A empresa Papel e Celulose S/A adquiriu Créditos de Carbono em 30/11/2019, para iniciar o pagamento em 02/01/2021, sendo R$ 500.000,00 para serem revendidos, oportunamente, e R$ 100.000,00 como investimento permanente. Considerando o disposto, o lançamento correto na aquisição do ativo ambiental é:
- A)D – Créditos de Carbono (AC) R$ 500.000,00 D – Créditos de Carbono (AñC) R$ 100.000,00 C – Financiamentos Ambientais (PñC) R$ 600.000,00
Correta, porque classifica R$ 500.000,00 como ativo circulante para revenda e R$ 100.000,00 como ativo não circulante para investimento permanente, com contrapartida em financiamento ambiental de R$ 600.000,00.
- B)D – Créditos de Carbono (AC) R$ 500.000,00 C – Financiamentos Ambientais (PC) R$ 500.000,00
Errada, porque ignora a parcela de R$ 100.000,00 destinada ao investimento permanente e também não reflete o valor total adquirido.
- C)D – Créditos de Carbono (AñC) R$ 100.000,00 C – Financiamentos Ambientais (PñC) R$ 100.000,00
Errada, porque considera apenas a parcela do investimento permanente e desconsidera os R$ 500.000,00 comprados para revenda.

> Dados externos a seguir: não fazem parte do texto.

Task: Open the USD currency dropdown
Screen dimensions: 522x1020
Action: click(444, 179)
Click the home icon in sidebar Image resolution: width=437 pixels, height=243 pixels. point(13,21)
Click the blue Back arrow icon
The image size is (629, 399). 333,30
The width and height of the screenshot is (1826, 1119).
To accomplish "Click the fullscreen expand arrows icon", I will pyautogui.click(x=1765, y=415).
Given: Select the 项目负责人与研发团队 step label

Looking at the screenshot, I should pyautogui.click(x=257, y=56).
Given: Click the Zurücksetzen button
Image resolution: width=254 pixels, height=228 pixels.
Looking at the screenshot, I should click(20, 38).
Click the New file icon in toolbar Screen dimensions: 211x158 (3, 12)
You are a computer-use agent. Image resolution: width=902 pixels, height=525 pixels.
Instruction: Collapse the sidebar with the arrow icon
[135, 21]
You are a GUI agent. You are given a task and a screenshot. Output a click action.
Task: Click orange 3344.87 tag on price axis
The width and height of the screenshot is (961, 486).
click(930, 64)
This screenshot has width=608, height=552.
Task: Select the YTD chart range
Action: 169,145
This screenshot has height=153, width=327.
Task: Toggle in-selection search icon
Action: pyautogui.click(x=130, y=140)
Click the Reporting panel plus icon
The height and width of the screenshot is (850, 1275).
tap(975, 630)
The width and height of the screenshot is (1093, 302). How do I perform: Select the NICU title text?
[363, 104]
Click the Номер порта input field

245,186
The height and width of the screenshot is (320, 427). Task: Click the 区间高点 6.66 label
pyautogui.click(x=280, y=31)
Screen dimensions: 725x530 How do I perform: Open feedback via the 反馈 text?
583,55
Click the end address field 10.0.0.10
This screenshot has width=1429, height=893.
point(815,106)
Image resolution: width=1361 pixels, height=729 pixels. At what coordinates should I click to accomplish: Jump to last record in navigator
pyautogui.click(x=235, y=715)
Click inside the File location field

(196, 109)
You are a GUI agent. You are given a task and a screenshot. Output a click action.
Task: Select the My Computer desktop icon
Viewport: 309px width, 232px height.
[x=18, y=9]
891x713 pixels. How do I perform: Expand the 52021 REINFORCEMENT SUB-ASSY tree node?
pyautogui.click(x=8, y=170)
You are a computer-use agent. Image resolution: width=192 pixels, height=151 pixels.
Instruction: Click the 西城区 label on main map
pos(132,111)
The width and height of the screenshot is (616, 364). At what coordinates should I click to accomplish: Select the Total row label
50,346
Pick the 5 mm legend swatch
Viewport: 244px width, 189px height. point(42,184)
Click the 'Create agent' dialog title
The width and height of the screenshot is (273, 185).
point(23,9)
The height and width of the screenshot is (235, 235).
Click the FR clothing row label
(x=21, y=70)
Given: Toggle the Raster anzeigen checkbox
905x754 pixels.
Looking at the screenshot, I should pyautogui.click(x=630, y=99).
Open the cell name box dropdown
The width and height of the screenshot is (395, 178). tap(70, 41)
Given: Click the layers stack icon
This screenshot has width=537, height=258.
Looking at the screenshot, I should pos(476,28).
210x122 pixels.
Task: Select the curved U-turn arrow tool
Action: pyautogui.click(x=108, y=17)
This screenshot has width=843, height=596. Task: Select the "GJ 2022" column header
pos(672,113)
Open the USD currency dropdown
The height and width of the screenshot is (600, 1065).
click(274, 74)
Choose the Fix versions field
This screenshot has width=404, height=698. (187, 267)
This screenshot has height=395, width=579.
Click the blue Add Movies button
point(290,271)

- D)D – Financiamentos Ambientais (PñC) R$ 600.000,00 C – Créditos de Carbono (AC) R$ 600.000,00 C – Créditos de Carbono (AñC) R$ 600.000,00
Errada, porque inverte a lógica dos lançamentos, lançando a obrigação como débito e ainda repetindo indevidamente os créditos, sem separar corretamente os ativos.
Gabarito: A
A questão mistura duas ideias simples de classificação contábil: destino do bem e prazo de realização. Se o crédito de carbono foi comprado para revenda, ele entra no ativo circulante, porque a empresa espera transformá-lo em dinheiro no curso normal das operações. Já a parcela adquirida como investimento permanente fica no ativo não circulante, pois não foi comprada para giro imediato, e sim para permanência no patrimônio. No lançamento da aquisição, o débito vai para as contas de ativo correspondentes ao uso de cada parcela, e o crédito vai para a obrigação assumida com o fornecedor ou financiador, aqui apresentada como financiamentos ambientais. Em outras palavras: entrou ativo, nasceu passivo. Sem drama, só a boa e velha lógica do patrimônio. Por isso, o lançamento correto separa os R$ 500.000,00 destinados à revenda em Créditos de Carbono no ativo circulante e os R$ 100.000,00 destinados ao investimento permanente em Créditos de Carbono no ativo não circulante, totalizando R$ 600.000,00 a crédito em Financiamentos Ambientais no passivo. A banca está cobrando exatamente a classificação patrimonial por finalidade e liquidez, alinhada à estrutura do balanço prevista na Lei 6.404/1976 e às práticas contábeis de reconhecimento e evidenciação dos ativos. Resumo de prova: se vai girar rápido, pensa em circulante; se é para ficar, pensa em não circulante. No caso, a resposta separa corretamente as duas naturezas do mesmo ativo ambiental.